▸ ACTIVITY
Your answer must be every line of the data that holds the string "green".

Collected data entries

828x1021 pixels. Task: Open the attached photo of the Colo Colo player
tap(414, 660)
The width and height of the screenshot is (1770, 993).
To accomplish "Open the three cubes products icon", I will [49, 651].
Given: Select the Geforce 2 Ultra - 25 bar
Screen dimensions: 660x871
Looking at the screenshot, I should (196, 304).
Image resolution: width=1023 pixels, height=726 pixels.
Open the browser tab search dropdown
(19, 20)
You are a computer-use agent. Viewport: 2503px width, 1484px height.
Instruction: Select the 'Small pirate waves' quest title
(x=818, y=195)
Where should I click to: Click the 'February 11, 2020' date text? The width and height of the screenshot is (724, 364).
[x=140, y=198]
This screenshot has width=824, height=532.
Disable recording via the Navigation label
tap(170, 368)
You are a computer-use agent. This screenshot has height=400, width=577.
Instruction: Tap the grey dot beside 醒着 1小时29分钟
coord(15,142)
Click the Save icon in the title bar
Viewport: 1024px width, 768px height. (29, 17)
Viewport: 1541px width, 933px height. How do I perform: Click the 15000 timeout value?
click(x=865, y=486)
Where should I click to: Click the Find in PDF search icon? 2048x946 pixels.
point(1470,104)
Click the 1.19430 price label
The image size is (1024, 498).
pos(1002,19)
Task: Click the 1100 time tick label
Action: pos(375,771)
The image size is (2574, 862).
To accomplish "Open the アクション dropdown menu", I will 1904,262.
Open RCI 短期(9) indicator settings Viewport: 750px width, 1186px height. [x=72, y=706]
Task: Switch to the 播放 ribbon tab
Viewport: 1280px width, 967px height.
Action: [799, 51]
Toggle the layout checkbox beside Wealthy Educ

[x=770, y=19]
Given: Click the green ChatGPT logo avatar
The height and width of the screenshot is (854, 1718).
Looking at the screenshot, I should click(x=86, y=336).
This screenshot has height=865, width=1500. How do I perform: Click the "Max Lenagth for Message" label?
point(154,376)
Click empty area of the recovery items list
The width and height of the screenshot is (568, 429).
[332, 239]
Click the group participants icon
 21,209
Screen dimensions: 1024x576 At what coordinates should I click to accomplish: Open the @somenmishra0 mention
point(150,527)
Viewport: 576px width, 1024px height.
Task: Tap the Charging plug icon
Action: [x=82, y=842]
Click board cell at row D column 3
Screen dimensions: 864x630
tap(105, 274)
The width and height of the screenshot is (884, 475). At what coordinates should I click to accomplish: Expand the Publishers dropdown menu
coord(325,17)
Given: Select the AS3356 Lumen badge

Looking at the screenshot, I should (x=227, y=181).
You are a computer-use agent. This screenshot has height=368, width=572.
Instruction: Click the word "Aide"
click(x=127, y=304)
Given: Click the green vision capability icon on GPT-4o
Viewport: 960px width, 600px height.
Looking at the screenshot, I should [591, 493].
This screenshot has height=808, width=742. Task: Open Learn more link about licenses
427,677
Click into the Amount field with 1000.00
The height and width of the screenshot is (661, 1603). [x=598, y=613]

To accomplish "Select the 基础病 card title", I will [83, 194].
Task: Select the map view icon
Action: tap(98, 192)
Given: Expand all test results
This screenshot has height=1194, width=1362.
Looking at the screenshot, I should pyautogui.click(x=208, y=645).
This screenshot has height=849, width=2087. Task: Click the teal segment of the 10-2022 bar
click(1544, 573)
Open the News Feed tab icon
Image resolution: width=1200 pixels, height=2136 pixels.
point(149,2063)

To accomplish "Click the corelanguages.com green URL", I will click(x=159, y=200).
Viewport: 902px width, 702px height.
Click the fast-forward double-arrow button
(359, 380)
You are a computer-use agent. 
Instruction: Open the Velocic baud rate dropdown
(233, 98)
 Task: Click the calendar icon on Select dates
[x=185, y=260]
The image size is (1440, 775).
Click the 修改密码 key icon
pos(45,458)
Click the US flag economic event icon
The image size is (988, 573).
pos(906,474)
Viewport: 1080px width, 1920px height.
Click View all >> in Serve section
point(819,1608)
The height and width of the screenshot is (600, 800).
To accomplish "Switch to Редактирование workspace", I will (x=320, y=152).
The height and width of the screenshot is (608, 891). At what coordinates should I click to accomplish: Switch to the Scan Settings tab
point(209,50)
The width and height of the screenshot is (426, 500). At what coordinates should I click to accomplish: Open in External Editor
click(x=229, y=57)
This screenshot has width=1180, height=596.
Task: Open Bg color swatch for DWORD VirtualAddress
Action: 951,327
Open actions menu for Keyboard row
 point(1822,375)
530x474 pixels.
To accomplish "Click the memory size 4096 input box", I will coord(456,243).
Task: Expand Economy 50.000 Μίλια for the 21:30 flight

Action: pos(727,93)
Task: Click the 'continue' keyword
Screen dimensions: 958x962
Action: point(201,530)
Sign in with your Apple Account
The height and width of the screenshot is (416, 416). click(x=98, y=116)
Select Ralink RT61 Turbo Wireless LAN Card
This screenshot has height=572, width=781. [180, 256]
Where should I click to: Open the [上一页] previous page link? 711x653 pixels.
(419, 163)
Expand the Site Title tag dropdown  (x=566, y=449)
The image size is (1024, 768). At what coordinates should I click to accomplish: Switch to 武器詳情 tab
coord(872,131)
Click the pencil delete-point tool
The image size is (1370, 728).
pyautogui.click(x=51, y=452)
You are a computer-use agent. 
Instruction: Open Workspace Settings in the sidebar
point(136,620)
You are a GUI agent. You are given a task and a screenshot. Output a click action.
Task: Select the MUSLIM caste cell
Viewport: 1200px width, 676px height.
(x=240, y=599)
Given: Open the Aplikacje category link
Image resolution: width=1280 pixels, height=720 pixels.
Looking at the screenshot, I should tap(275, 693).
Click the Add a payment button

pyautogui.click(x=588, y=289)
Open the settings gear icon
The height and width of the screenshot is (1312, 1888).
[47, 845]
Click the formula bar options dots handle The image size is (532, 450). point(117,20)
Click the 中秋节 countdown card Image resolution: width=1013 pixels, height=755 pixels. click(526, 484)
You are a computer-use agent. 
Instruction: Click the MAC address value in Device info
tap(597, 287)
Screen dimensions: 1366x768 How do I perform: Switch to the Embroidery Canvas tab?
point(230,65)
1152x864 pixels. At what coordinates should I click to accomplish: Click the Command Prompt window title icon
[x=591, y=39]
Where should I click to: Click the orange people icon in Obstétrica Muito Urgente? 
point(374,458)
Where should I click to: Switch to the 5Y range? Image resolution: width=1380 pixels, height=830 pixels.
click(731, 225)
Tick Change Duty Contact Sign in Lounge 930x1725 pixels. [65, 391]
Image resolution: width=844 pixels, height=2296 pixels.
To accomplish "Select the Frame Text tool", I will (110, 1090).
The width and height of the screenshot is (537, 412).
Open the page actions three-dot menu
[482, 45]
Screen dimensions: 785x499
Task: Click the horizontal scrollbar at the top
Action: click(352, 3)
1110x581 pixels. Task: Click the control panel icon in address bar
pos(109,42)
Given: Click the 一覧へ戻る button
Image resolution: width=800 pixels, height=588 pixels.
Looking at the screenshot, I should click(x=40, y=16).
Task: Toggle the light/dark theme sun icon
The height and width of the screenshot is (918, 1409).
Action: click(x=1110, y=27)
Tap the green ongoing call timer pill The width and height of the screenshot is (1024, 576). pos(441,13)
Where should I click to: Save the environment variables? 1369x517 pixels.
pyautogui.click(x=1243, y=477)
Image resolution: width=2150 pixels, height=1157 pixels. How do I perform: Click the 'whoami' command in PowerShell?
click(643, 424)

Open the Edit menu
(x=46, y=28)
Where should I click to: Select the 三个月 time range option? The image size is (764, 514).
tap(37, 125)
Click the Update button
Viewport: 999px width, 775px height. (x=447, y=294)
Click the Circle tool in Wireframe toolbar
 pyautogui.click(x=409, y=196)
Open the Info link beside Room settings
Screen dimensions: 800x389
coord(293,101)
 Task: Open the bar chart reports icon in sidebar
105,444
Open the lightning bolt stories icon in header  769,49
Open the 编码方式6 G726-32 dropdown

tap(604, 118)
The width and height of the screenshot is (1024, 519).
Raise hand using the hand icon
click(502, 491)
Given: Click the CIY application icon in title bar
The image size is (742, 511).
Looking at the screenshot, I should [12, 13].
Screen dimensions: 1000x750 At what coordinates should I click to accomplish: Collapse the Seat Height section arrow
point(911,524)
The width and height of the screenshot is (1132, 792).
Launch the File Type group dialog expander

▸ ANSWER TO THE EXERCISE
Given: Click the green ChatGPT logo avatar
Given: Click the green vision capability icon on GPT-4o
To accomplish "Click the corelanguages.com green URL", I will click(x=159, y=200).
Tap the green ongoing call timer pill The width and height of the screenshot is (1024, 576). pos(441,13)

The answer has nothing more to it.